• ASSIGNED TASK
Pictures are not part of the answer. Return the lines from the one containing "This screenshot has width=541, height=477." through the end of the data, both included, exactly as they appear.
(MATERIAL FOR THE TASK Opens)
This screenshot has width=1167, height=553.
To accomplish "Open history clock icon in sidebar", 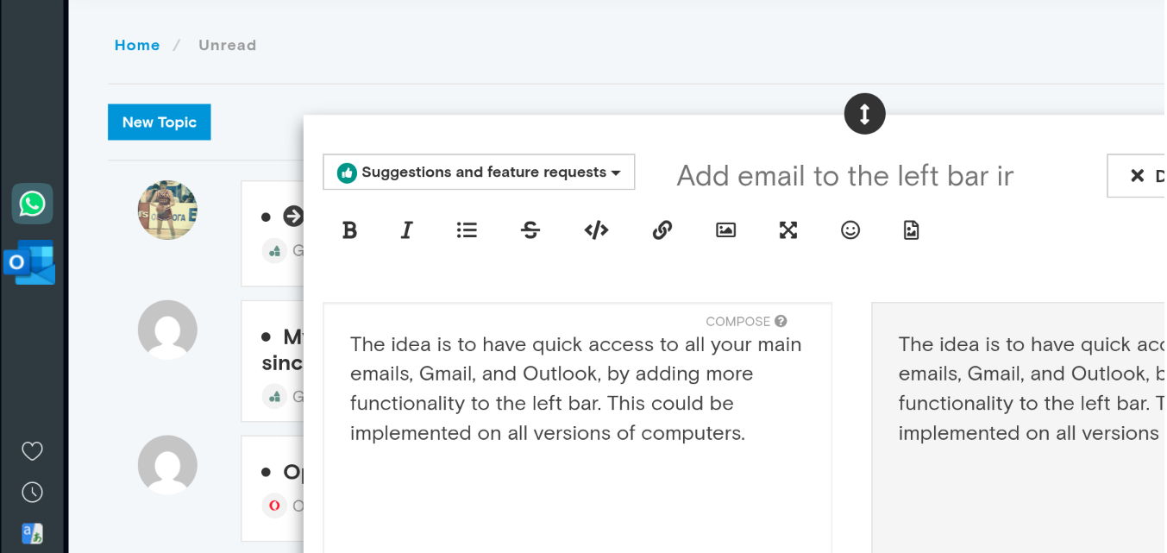I will (x=32, y=492).
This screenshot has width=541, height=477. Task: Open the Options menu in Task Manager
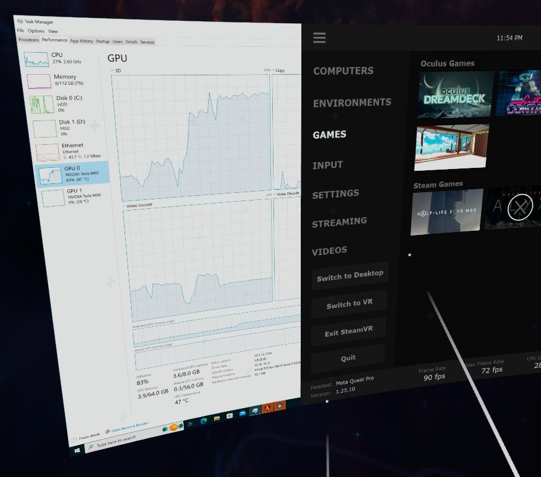click(36, 31)
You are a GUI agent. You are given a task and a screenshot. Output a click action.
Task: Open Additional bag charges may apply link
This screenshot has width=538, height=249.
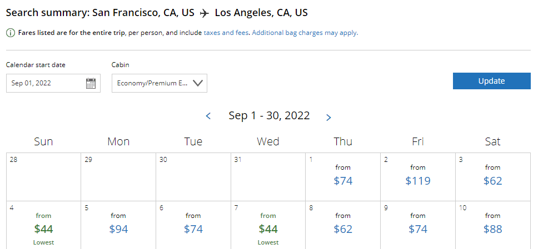[x=305, y=33]
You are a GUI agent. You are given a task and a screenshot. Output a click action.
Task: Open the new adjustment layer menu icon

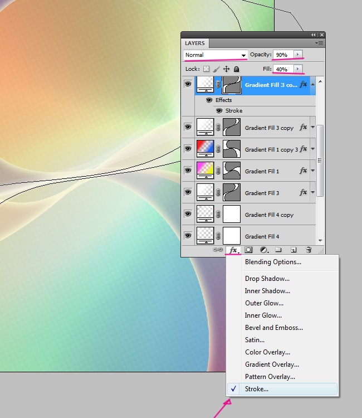pyautogui.click(x=263, y=250)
(MATERIAL FOR THE TASK Closes)
• EXERCISE SOLUTION
This screenshot has width=541, height=477. Task: Open the Options menu in Task Manager
click(36, 31)
You are a GUI agent. You are given a task and a screenshot. Output a click action.
Task: Open Additional bag charges may apply link
This screenshot has width=538, height=249.
[x=305, y=33]
You are a GUI agent. You are given a task and a screenshot. Output a click action.
Task: Open the new adjustment layer menu icon

pyautogui.click(x=263, y=250)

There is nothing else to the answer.